What the task asks
Within the entries that follow, show each line where the word "click" occurs.

*** Data shown Section Begins ***

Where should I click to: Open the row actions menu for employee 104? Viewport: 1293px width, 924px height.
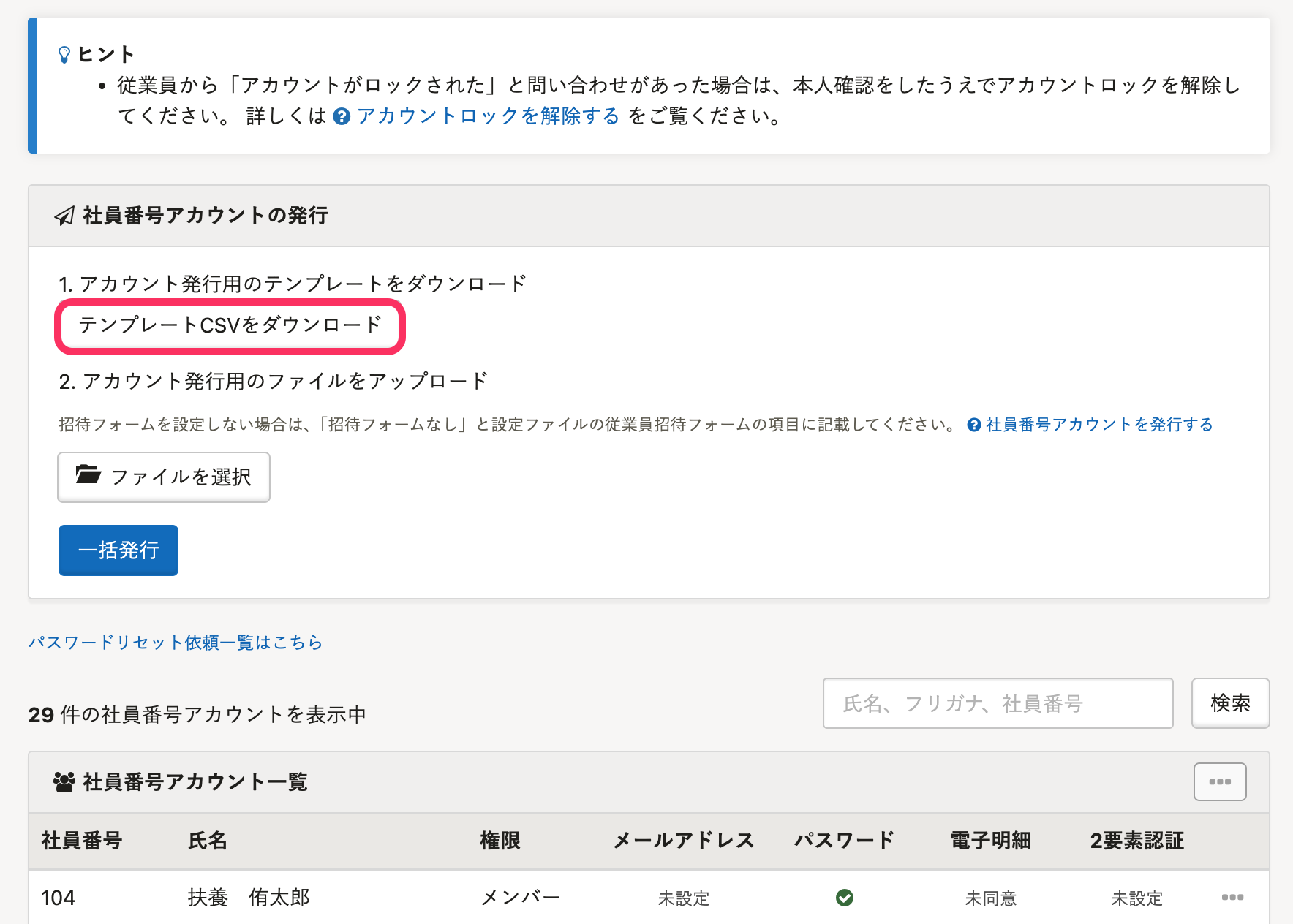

*** Data shown Section Ends ***
*** Data shown Section Begins ***

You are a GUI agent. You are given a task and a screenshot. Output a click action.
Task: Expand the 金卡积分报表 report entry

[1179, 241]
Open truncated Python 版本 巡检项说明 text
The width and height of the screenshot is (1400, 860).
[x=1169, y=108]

*** Data shown Section Ends ***

Solution for this exercise
Where should I click to: Open the row actions menu for employee 104? Viewport: 1293px width, 924px height.
You are a GUI agent. You are given a task and a screenshot. Output a click action.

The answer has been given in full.